Microscaling on Ice — For Now

Published in

Microscaling Systems

8 min readFeb 9, 2017

When Liz, Ross and Anne started working together on Microscaling Systems in 2015 we wanted to explore what was possible with containers and orchestration. Back then, Docker containers were still a new concept for packaging and deploying applications. We realised that beyond this use case, containers also offered many of the operational benefits of virtualisation but with much faster (100+ times) instantiation and shutdown speeds, lower overheads and programmable control. We still believe the adoption of containers in data centres will change infrastructure and operations everywhere.

At the start of 2017, sad as it is, we feel the timing isn’t right for us to build an enterprise product based either on SLA-driven container scheduling (Microscaling) or container metadata (Microbadger).

So, the three of us are going to freeze things for a while to pursue other fascinating projects. However, we’ll still talk and write about what we’ve learned on Microscaling and Microbadger and about what we learn on our new projects.

With 10K badges in use, we know Microbadger and the Microbadger API are valuable resources for the community so we intend to keep them running for as long as possible and we’re in discussions with lots of folk to find a home for Microbadger.

We’ve also been writing up our thinking and publishing it so nothing is lost. We’re open-sourcing more code at microscaling/microscaling and we have delivered one last real world demo that pulls everything together and demonstrates what containers+orchestrators+metadata+custom schedulers can do.

From Microscaling Systems, ‘bye for now. We’ll be back.

In the meantime, here’s the story of how we got here…

The Story of Microscaling Systems

Back in 2015, our plan was to investigate ways in which container technology could be used to cut the cost of operating data centres and reduce their environmental impact. We wanted try real-time, SLA-aware over-subscription to increase resource utilisation. We called this process Microscaling.

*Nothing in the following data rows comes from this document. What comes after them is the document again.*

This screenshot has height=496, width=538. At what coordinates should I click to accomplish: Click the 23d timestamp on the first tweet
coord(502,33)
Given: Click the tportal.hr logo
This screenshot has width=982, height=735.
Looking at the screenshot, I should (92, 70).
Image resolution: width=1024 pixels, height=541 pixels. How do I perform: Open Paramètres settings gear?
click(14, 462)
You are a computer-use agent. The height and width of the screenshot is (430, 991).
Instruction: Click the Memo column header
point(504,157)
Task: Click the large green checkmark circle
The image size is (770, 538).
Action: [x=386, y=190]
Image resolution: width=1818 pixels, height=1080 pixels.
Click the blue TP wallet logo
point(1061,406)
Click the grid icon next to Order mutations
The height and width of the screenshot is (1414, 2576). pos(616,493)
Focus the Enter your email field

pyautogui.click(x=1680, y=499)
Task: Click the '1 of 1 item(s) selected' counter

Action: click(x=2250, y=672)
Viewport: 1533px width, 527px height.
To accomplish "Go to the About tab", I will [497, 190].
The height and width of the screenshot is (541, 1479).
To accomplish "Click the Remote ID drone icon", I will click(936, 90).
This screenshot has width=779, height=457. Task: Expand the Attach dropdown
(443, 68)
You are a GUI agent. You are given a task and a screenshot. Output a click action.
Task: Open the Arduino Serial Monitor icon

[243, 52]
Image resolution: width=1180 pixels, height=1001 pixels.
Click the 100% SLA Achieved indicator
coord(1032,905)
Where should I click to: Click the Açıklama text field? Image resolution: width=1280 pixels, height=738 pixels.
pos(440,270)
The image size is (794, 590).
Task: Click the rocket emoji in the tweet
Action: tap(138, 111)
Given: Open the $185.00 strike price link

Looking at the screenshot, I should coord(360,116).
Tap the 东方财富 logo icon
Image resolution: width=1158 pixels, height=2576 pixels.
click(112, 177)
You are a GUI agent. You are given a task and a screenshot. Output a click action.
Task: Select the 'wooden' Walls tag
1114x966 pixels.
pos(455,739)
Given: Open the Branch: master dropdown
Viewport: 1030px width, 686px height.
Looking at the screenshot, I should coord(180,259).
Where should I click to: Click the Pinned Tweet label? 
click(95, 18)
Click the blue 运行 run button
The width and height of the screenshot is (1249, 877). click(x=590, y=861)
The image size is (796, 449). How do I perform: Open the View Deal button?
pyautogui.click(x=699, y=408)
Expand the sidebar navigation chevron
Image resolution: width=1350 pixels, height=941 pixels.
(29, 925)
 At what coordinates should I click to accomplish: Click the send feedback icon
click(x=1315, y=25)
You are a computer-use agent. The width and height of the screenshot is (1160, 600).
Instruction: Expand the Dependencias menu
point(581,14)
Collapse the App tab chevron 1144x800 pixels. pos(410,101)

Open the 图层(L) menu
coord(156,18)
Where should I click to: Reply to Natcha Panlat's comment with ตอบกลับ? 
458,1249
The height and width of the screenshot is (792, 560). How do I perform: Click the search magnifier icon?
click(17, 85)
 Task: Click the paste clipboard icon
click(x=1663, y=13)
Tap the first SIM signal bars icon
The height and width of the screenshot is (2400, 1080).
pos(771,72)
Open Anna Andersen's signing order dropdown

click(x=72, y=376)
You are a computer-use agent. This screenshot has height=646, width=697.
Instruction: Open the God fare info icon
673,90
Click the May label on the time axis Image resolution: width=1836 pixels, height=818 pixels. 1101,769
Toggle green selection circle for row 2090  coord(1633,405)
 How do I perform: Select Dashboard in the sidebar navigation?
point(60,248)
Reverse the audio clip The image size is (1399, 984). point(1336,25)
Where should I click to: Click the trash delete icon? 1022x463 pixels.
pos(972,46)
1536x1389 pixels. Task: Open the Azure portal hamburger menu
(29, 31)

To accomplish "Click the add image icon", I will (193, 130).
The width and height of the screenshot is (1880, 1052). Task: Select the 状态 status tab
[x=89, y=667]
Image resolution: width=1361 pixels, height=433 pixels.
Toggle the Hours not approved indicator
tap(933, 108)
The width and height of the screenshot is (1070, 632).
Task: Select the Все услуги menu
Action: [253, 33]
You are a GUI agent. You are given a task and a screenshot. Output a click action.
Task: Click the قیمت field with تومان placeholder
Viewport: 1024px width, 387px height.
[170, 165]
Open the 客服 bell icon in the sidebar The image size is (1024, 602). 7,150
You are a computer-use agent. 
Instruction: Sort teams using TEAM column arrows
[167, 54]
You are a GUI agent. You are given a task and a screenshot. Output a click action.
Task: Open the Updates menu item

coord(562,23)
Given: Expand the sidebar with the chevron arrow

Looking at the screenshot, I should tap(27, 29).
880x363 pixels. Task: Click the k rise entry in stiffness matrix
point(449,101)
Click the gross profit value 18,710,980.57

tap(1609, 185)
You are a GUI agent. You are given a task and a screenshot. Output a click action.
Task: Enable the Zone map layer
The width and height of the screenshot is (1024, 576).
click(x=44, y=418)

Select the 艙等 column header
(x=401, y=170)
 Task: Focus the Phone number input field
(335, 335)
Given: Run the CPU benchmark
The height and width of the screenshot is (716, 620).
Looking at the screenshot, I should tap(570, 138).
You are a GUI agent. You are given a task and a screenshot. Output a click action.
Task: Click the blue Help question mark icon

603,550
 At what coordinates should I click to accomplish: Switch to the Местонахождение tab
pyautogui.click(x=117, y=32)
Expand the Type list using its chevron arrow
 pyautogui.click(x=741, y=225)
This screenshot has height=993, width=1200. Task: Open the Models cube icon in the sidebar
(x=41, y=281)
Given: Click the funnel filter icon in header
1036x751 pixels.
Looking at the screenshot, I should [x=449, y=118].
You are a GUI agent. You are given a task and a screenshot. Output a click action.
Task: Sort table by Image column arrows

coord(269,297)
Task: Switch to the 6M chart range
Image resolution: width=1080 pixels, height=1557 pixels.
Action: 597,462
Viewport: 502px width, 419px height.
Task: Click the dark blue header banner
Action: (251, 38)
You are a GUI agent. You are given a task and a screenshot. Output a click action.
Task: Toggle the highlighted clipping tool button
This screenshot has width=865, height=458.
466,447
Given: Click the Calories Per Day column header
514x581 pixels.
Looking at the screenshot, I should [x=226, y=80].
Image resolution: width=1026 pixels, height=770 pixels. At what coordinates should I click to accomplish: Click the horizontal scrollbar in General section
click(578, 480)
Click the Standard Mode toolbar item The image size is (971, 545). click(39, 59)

Microscaling lets enterprises “hot bunk” their data centre resources at super-speed— enabling the mix of applications running within a data centre to dynamically change, in real time, in response to current user demand. For example, you could ramp up the number of web servers at times of high user demand and then replace some of those processes with data-analysis batch processes when demand fell.

However, while we were researching and prototyping this technology, we saw a potential problem with getting hold of good enough metadata to guide the decisions of our scheduling agent. We needed metadata like

Which applications are tied to which metrics? Or
Which applications are most important?

Why Did We Care About All This?

Traditionally, if additional processing capacity is required by an application in a data center it’s provided by adding new machines. I.e. the size and the power requirements of the whole data centre are increased.

Note: sometimes older machines are swapped out for more efficient new ones, which can provide more processing for the same power and running cost. Great! However, this is still the same philosophical approach of resource expansion.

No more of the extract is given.